Most members of the workforce have been forced to adapt a remote working scheme in response to the threat of the COVID-19 pandemic. There’s nothing inherently wrong with remote work, especially when we consider the fact that thousands of people have been doing remote work for years now.
The challenge lies in the abruptness of the shift from office work to remote work. This sudden shift leaves businesses with little to no time to account for the new variables involved in online work. One of the biggest things that remote workers forego is that of company security. The truth is that corporate cybersecurity needs to go beyond a simple antivirus.
Here are some measures that remote workers need to implement to ensure that they’re safe from cyberthreats:
Update Your Network Security Regularly
This entails updating all of the devices you use for work. Keeping the software of your devices up-to-date ensures that any vulnerabilities are patched up and that any recent exploits are made ineffective. It’s also for this reason that whenever there’s news of a major software exploit, an update is bound to be released after a few days.

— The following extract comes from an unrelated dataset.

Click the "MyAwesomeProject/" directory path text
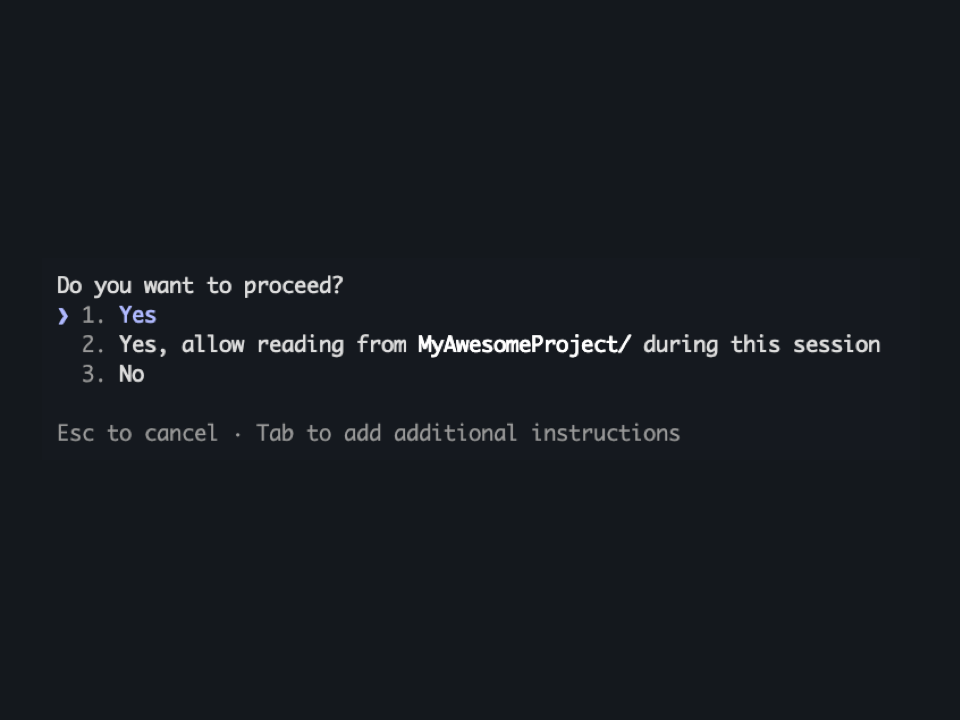The image size is (960, 720). [523, 344]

Confidentiality goes beyond withholding sensitive information from people who have no business with your work; it also means setting up measures to ensure that any work-related interaction is kept private. Measures like this double virtual private network (VPN) are an essential part of any cybersecurity detail, as this ensures your location and web activity are masked from prying eyes.
Use Multi-Factor Authentication
With all the data leaks we’ve seen, we now know that passwords can be deciphered easily. Even when we practice good password etiquette, enabling multi-factor authentication adds an extra layer of security because of how it requires another step before gaining access. Not only this, but it also helps alert you if someone is trying to access your account or device without your permission.

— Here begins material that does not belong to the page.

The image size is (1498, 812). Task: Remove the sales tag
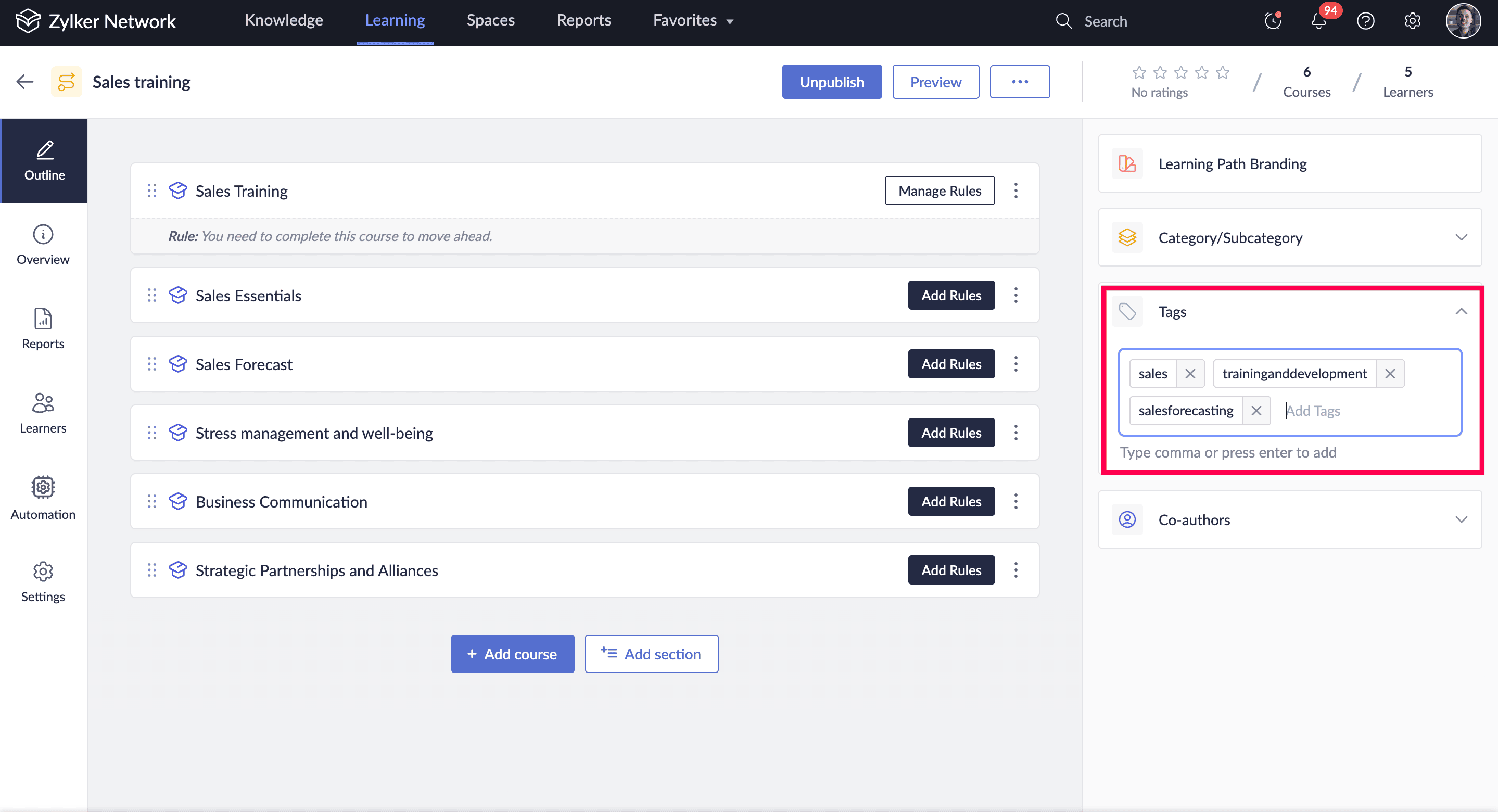click(x=1190, y=373)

Recognize and Avoid Phishing Emails
A general rule in recognizing and avoiding phishing emails is that you should never click on an email unless you know who sent the email, and you’re expecting an email from that person. Some characteristics of phishing emails include being sent from strange email addresses, being poorly-written, and not matching the personality or tone of the person they claim to be sent from.

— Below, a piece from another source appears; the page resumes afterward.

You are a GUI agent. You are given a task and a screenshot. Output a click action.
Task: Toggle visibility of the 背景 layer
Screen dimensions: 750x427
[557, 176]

In any case, never divulge any personal information online. This information can be used to infiltrate your security, or worse, it may eventually find someone else through the information you provide.
There is a real need to ensure that your home office is sufficiently-equipped to repel any cyber threat. There has been an increase in the number of cybercrime cases since the start of the COVID-19 pandemic, and the fact that remote workers do not enjoy the same level of security as they did at the office should be a cause for concern. You don’t need corporate-level security at home, but you shouldn’t be careless with security either.